Machine Learning and Friends Lunch





home
past talks
resources
conferences

Hierarchical Reinforcement Learning


Balaraman Ravindran
UMass

Abstract


To operate effectively in complex environments learning agents require the ability to form useful abstractions, that is, the ability to selectively ignore irrelevant details. Stated in general terms this is a very difficult problem. Much of the work in this field is specialized to specific modeling paradigms or classes of problems. In this talk we introduce an abstraction framework for Markov decision processes (MDPs) based on homomorphisms relating MDPs. We build on classical finite-state automata literature and develop an abstraction framework for MDPs that can exploit structure and symmetries to derive smaller equivalent models of the problem. We also introduce approximate homomorphisms and develop bounds in loss while employing relaxed abstraction criteria. We extend our abstraction approach to hierarchical RL, specifically using the options framework. We introduce relativized options, a generalization of Markov sub-goal options, that allow us to define options without an absolute frame of reference. We empirically demonstrate the utility of relativized options in several test-beds.
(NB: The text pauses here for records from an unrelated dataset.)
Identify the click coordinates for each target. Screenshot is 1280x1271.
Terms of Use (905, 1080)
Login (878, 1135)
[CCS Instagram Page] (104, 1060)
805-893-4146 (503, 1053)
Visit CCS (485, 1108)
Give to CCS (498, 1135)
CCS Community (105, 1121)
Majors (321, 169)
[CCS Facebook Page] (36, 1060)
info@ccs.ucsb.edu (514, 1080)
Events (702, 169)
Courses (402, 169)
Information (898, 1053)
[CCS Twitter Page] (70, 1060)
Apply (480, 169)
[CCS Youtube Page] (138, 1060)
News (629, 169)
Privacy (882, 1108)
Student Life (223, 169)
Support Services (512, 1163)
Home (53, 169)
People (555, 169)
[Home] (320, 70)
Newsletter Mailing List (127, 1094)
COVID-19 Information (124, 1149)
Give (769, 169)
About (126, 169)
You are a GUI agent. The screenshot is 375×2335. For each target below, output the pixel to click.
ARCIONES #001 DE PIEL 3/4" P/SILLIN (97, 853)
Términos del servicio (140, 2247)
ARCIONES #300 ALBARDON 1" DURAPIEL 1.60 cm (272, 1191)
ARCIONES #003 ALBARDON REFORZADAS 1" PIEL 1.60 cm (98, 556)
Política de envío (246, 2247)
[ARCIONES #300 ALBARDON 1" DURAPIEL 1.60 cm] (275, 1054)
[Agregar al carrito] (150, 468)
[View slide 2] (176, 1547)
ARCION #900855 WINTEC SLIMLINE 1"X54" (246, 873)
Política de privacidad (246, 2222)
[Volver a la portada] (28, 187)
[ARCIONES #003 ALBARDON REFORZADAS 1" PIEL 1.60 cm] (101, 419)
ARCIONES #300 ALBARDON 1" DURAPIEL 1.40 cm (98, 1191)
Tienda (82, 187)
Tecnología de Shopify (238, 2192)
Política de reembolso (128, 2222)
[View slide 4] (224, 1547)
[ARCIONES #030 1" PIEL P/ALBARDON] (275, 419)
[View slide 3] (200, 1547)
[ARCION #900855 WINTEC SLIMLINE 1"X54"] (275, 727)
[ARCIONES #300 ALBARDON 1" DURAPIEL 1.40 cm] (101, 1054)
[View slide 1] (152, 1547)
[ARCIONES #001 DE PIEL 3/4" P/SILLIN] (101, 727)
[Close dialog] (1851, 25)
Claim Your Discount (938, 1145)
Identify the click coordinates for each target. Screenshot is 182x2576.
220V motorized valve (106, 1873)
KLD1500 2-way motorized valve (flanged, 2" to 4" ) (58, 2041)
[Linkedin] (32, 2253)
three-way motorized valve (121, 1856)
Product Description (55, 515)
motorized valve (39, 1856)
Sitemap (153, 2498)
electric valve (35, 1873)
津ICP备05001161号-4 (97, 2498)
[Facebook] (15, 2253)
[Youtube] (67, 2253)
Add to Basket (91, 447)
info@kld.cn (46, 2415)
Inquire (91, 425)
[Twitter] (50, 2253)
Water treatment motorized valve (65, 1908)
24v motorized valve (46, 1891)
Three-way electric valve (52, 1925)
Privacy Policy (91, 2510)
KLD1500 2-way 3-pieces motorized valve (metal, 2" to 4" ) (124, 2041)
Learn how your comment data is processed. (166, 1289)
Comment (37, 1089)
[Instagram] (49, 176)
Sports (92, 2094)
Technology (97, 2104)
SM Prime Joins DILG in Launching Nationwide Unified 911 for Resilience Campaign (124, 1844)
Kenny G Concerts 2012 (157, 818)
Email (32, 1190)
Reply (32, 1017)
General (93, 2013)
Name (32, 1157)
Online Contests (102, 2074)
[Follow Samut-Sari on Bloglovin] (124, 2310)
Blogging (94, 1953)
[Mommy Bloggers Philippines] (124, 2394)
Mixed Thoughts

Relativized options can also be interpreted as behavioral schemas. We demonstrate that such schemas can be profitably employed in a hierarchical RL setting. We also develop algorithms that learn the appropriate parameter binding to a given schema. We empirically demonstrate the validity and utility of these algorithms. Relativized options allow us to model certain aspects of deictic or indexical representations. We develop a modification of our parameter binding algorithm suited to hierarchical RL architectures that employ deictic representations.